(Collected data entries)
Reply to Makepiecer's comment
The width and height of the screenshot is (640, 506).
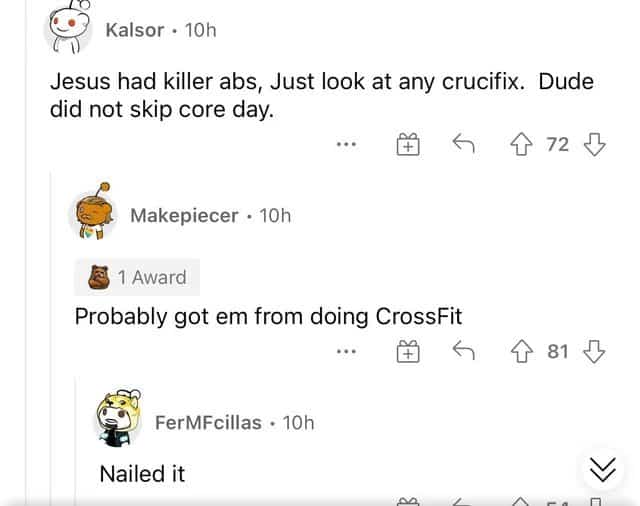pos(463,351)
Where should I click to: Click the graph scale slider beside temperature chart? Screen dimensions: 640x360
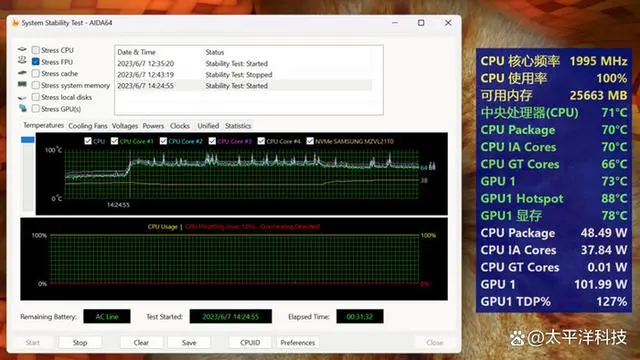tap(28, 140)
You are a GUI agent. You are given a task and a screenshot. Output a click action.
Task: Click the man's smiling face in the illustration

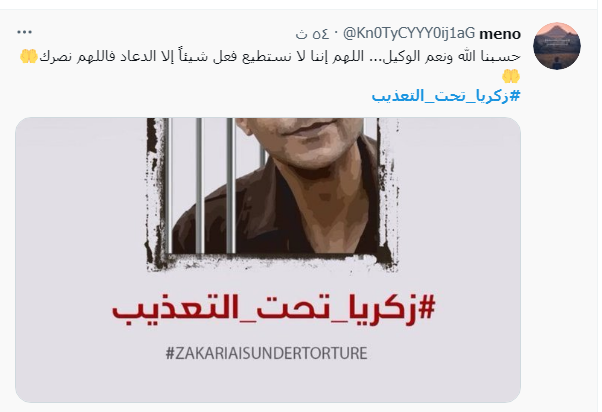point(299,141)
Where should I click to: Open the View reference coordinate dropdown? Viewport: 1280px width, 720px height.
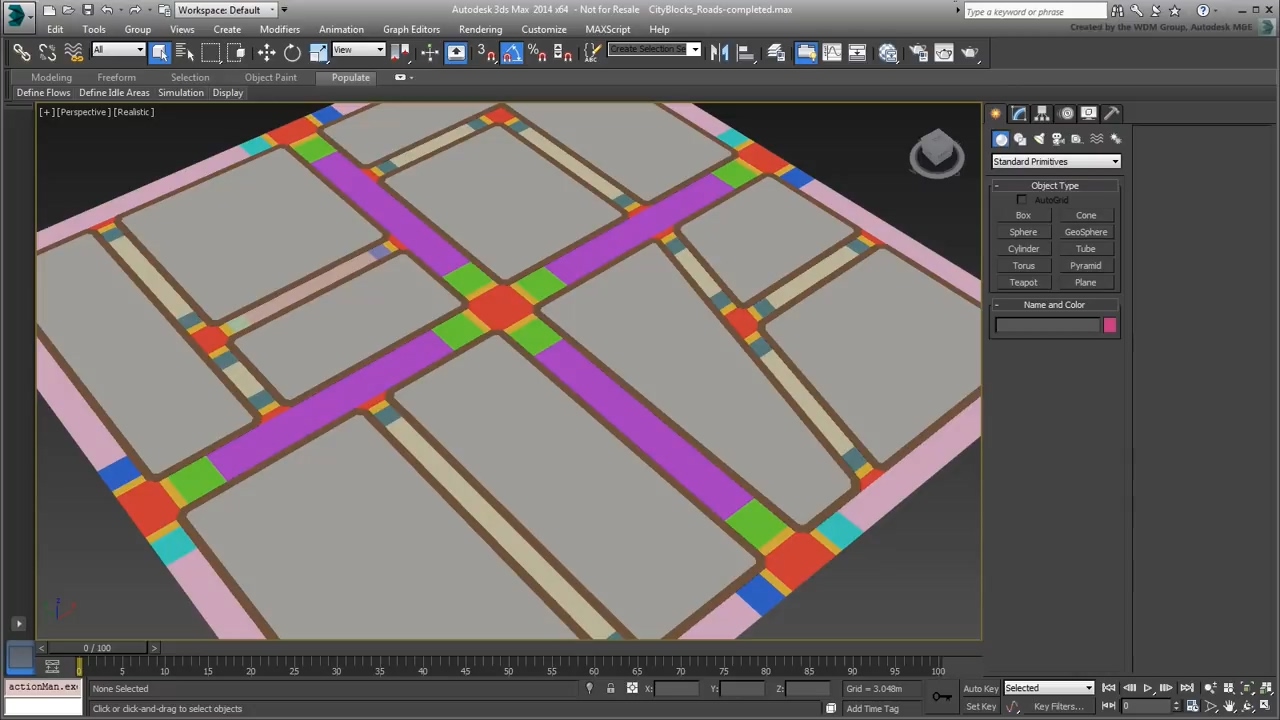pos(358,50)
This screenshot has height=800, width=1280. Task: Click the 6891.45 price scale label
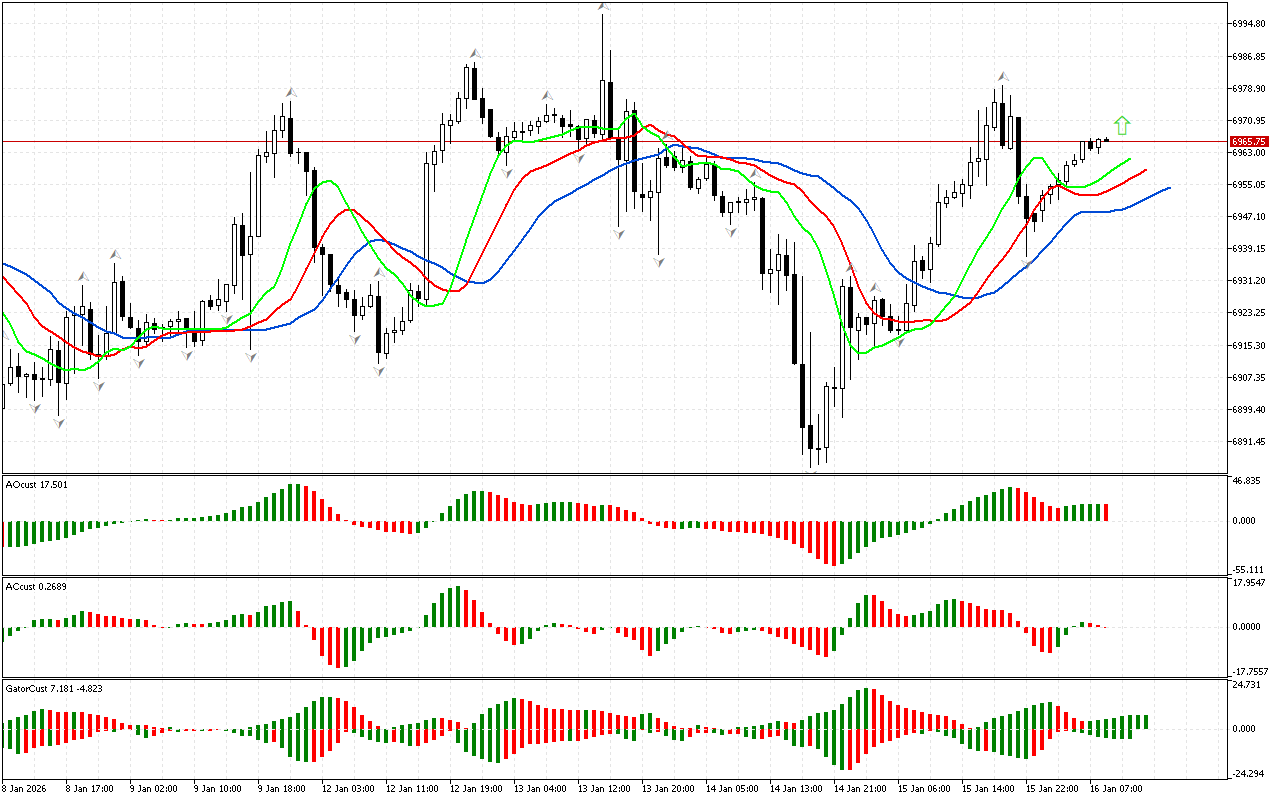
--
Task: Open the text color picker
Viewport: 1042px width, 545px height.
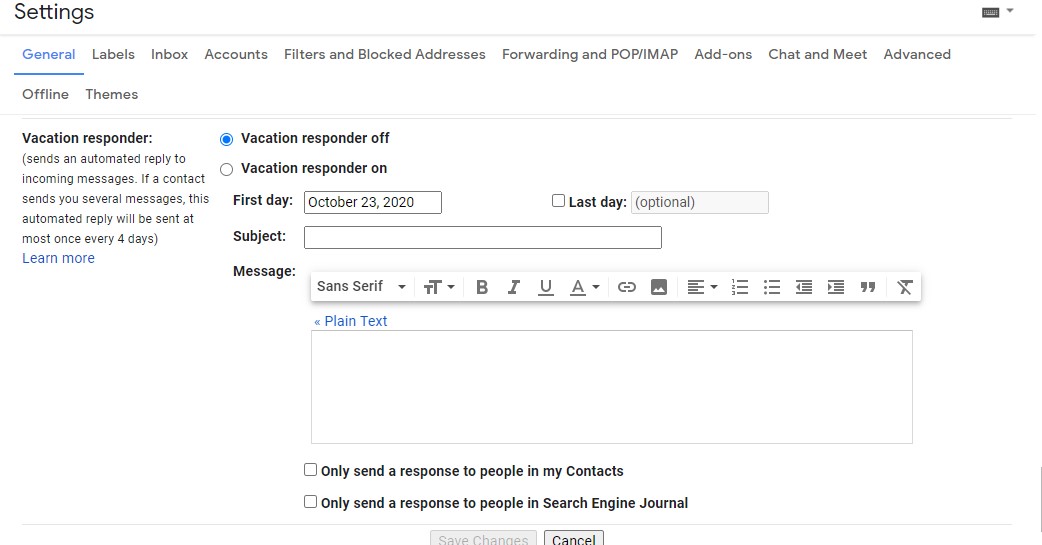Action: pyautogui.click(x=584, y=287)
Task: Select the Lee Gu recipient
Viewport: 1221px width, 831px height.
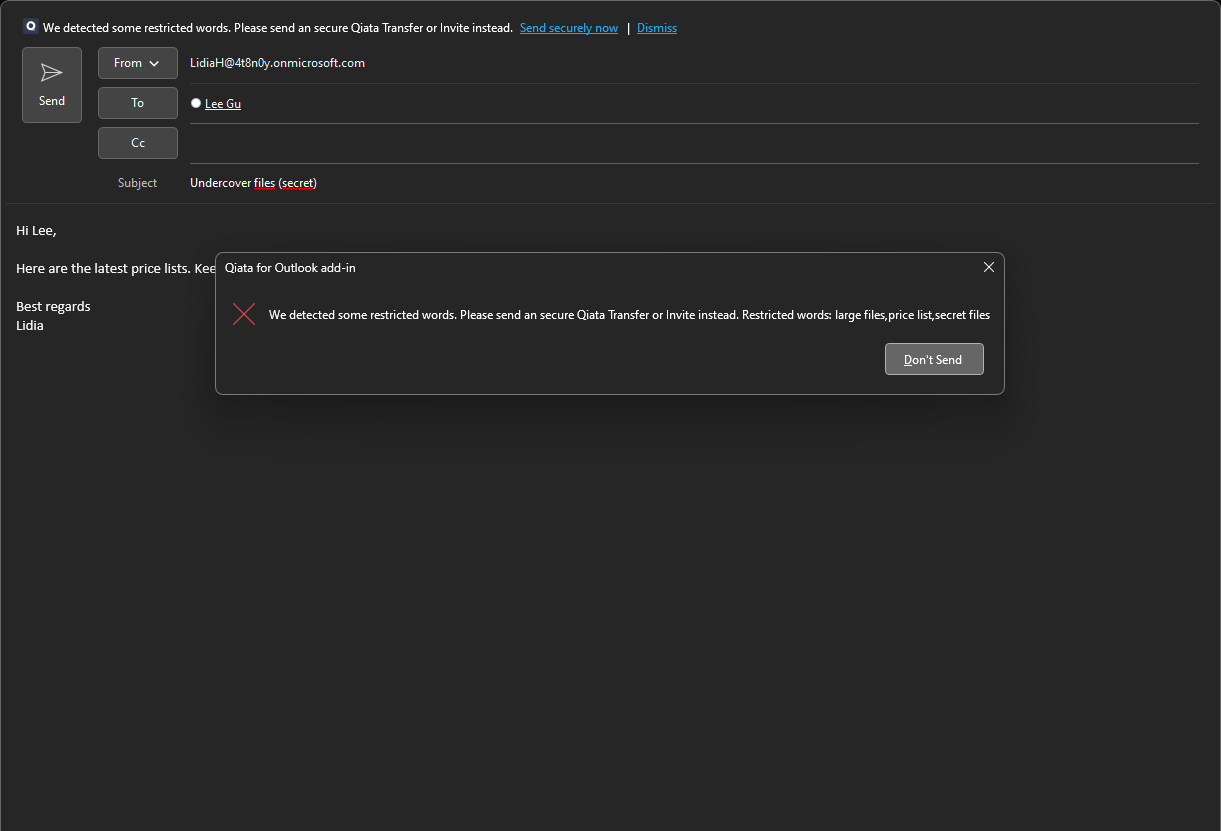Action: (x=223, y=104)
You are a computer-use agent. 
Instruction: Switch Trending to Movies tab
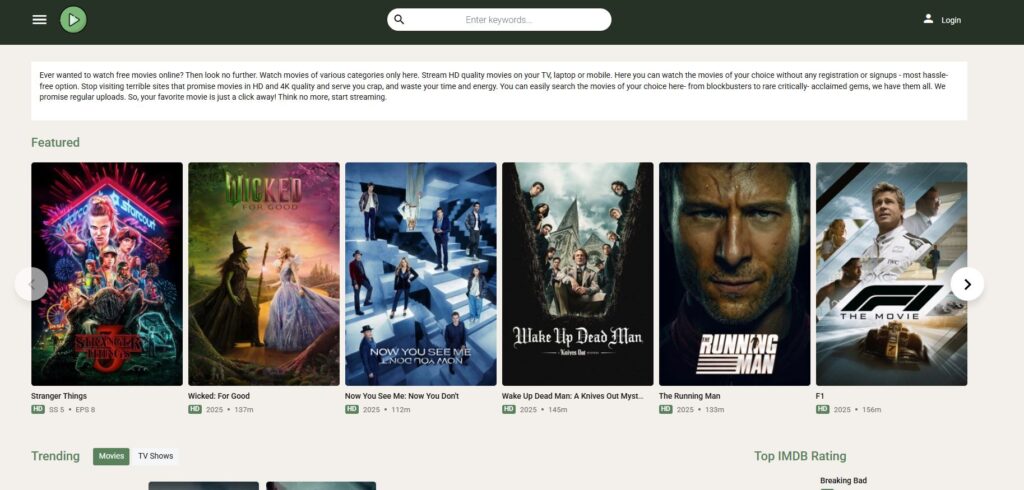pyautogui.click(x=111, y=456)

» **Prompt**:
The lines to set down run from the line with "Task: Click the man's" up to and including the line with "This screenshot has" in the entries above. Reproduce them exactly, with no pictures.

» **Written solution**:
Task: Click the man's smiling face in the illustration

point(299,141)
Where should I click to: Open the View reference coordinate dropdown? Viewport: 1280px width, 720px height.
pos(358,50)
This screenshot has height=800, width=1280. Task: Click the 6891.45 price scale label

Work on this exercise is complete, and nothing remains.